BEGIN PAGE TEXT

|
|
|
|
|
by slownews45
1763 days ago
|
|
The level on intentional compatibility breaking was crazy. The fact that they went out of their way to break python 2 unicode when running on python 3 was just totally nuts. Especially after making such a big deal about unicode! I've never seen anything like it I don't think? Maybe the new Perl that never really landed? |
|
Imo it's infinitely worse than that.
The big deal about Unicode is its nature, as defined in the "Summary Narrative" from 1991[0]. To wit:
> The Unicode character encoding derives its name from three main goals:
* universal (addressing the needs of world languages)
* uniform (fixed-width codes for efficient access), and
* unique (bit sequence has only one interpretation into character codes)
The Unicode folk realized that it would take decades to shift developers worldwide to doing that properly, so they adopted a three stage plan for software (eg the string types of programming languages) to get from where things were, to where they needed to be:
* Stage #1: Character = byte
* Stage #2: Character = code point
* Stage #3: Character = what a user thinks of as a character[1]
Python 1 was a Stage #1 language -- Character = byte -- like most others of its time.
In Python 2 there were tweaks to try move toward Stage #2 -- Character = code point, again, like most other PLs of its time.
In Python 3, they dictated a full switch to Stage #2 --- Character = code point. That was an unnecessarily painful break relative to Python 2. But -- and this is what really matters -- they entirely ignored Stage #3, which is the whole point of Unicode in the final analysis.
[0] https://www.unicode.org/history/summary.html
[1] https://unicode.org/glossary/#grapheme

END PAGE TEXT
BEGIN PROVIDED DATA

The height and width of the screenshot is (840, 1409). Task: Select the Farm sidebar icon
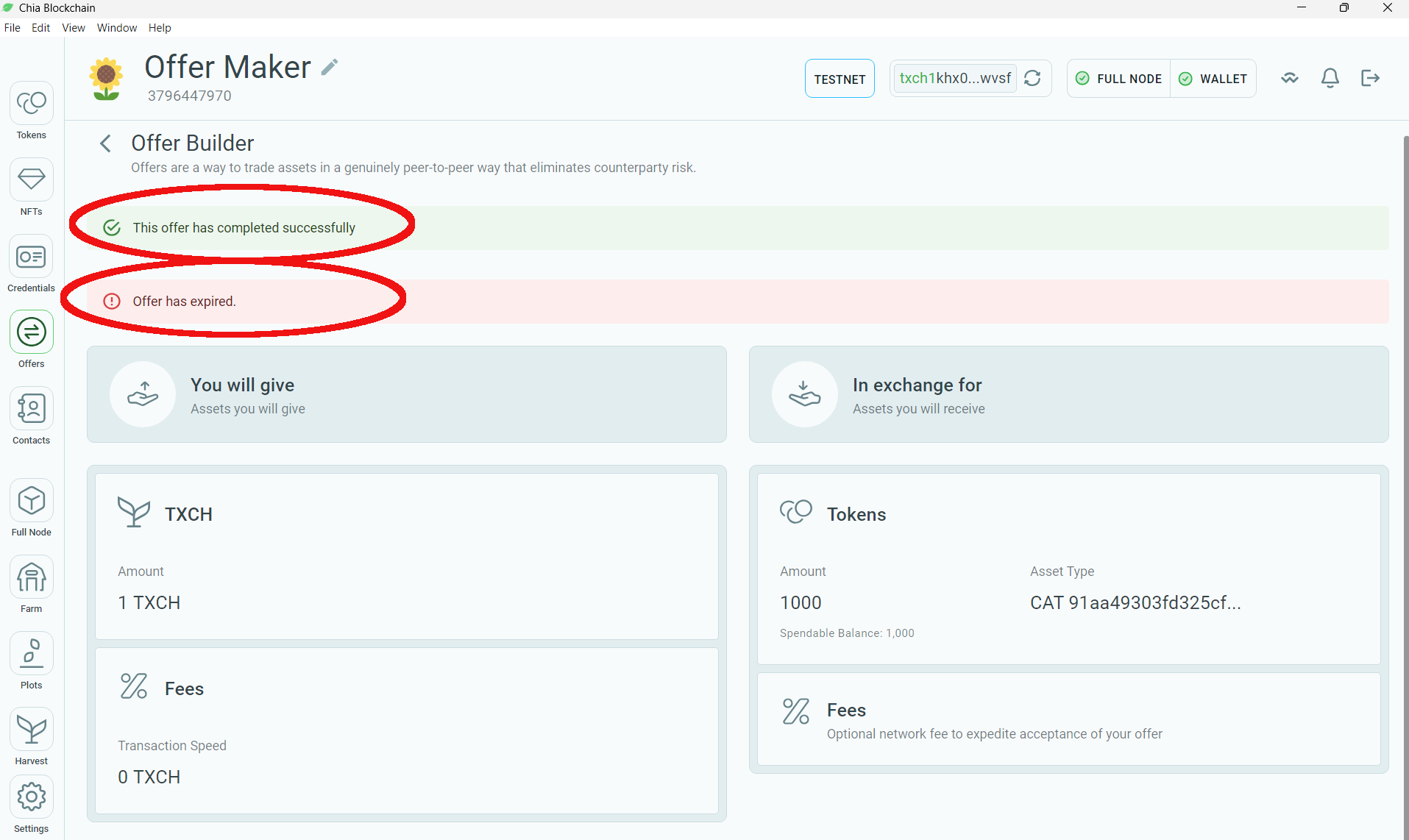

END PROVIDED DATA

#### PROBLEM
In the forum thread on Python and Unicode, what does Stage #3 of the Unicode plan define a character as?

#### RESULT
What a user thinks of as a character.